> **PROBLEM REQUIREMENTS**
Copy the result of filtering the entries below for lines that include the string "page".
──────── SUPPLIED RECORDS
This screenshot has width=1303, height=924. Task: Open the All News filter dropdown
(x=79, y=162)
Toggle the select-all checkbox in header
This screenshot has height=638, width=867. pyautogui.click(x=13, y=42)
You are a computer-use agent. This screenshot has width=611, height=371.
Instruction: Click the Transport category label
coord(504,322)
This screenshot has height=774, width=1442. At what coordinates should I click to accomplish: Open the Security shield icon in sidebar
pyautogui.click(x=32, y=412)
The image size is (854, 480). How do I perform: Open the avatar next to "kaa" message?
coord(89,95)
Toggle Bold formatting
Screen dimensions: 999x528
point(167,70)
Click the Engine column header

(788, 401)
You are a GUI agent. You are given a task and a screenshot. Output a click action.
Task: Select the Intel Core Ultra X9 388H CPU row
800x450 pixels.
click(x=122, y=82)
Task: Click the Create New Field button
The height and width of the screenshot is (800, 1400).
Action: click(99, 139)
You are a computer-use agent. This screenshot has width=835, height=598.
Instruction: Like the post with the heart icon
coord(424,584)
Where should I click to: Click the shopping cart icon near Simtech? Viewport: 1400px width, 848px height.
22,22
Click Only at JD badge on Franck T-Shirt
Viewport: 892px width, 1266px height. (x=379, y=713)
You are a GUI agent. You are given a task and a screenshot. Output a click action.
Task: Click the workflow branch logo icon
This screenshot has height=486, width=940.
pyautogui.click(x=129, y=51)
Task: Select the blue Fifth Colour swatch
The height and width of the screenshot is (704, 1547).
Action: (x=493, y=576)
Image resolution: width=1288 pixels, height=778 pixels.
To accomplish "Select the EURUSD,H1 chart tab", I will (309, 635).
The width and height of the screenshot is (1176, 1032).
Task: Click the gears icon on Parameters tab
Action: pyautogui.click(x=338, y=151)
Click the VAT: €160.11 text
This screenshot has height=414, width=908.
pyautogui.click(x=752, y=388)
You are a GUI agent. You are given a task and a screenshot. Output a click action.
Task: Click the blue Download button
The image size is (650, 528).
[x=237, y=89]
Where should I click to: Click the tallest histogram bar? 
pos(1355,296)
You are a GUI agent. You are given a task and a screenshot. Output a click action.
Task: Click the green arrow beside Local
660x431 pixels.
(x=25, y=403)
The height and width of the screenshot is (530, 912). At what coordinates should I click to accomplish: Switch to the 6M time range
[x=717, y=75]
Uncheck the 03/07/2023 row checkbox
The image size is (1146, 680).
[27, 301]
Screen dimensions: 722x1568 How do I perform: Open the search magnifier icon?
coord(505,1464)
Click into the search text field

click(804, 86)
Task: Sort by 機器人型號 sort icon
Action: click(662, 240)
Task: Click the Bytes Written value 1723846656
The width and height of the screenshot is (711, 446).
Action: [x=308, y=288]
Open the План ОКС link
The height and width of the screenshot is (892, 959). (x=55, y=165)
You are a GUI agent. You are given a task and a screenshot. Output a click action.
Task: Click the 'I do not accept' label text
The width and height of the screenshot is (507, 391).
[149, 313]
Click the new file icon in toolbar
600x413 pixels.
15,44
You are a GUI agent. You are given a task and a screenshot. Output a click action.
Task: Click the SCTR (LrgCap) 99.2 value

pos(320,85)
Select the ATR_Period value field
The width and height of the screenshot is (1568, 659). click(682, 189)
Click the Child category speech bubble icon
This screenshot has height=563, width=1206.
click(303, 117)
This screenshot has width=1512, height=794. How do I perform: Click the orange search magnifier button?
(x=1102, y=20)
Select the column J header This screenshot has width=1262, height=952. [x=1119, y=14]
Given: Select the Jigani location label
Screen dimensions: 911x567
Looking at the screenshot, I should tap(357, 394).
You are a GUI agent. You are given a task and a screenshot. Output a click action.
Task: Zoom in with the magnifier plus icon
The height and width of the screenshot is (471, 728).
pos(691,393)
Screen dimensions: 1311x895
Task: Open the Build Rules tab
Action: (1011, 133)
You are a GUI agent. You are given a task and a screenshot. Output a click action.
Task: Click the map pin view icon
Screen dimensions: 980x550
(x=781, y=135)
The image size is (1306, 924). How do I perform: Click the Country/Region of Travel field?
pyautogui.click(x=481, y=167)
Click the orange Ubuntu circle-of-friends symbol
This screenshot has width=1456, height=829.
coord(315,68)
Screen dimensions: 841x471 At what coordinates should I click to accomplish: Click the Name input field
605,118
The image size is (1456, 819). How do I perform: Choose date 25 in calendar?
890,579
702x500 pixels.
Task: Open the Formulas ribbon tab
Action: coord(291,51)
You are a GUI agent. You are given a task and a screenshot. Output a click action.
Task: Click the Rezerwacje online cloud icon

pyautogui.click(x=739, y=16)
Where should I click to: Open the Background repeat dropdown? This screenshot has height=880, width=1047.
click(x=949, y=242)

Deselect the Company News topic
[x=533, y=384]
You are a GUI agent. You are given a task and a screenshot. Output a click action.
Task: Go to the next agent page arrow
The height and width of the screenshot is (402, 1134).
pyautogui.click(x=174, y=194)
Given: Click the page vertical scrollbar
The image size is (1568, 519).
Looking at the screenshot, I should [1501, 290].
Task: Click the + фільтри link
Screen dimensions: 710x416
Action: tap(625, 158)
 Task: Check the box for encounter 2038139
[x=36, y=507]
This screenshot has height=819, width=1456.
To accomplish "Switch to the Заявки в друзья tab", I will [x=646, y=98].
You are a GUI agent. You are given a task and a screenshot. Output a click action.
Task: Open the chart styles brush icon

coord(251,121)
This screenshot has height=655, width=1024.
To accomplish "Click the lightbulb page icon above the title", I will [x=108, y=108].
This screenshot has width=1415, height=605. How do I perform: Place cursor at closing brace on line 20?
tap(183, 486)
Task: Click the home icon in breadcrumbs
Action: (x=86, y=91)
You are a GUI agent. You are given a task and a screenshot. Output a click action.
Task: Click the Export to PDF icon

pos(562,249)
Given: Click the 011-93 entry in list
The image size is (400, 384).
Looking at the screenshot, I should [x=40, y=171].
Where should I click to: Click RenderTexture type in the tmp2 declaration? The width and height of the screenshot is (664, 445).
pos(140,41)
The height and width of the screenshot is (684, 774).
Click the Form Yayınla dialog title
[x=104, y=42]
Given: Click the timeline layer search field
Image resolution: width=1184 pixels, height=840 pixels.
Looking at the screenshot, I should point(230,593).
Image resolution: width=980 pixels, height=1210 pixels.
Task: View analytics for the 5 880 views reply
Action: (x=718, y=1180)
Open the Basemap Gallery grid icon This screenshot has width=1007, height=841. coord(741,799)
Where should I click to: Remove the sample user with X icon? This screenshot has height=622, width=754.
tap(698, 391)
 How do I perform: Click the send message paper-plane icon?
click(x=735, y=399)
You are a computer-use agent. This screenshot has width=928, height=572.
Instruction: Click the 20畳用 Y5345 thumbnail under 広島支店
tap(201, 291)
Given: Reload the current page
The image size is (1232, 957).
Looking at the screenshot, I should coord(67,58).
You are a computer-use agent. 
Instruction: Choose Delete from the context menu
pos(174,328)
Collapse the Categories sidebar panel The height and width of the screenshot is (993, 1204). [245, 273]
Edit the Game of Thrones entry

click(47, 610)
────────────────
> **WRITTEN ANSWER**
Task: Go to the next agent page arrow
Given: Click the page vertical scrollbar
To accomplish "Click the lightbulb page icon above the title", I will [x=108, y=108].
Given: Reload the current page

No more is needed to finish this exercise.